III. Specialized Nucleotide Sequences
- Three types of specialized nucleotide sequences control the replication and segregation of chromosomes.
- The first type acts as a DNA replication origin, the location at which duplication begins.
- The second type is a centromere, which allows one copy of each duplicated chromosome to be pulled into each daughter cell.
- The third type forms telomeres, the ends of a chromosome, which enable efficient replication and protect the end of the chromosome.
IV. DNA Sequences in Yeast Cells
- Experiments in yeast cells have identified the minimal DNA sequence elements required for each of the three functions.
- The sequences are relatively short and make up only a tiny fraction of the information-carrying capacity of a chromosome.
V. DNA Sequences in Complex Organisms
- In more complex organisms, the DNA sequences that form centromeres and replication origins are much longer than their yeast counterparts.
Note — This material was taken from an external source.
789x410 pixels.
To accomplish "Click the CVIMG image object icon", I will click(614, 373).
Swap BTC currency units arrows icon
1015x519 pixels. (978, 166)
- For example, experiments suggest that a human centromere can contain up to a million nucleotide pairs and may consist of a large, regularly repeating proteinโnucleic acid structure.
VI. Conclusion
The structure of chromosomes is controlled by three types of specialized nucleotide sequences. These sequences ensure the successful replication and segregation of chromosomes into daughter cells. The DNA sequences in yeast cells are relatively short while those in more complex organisms are much longer.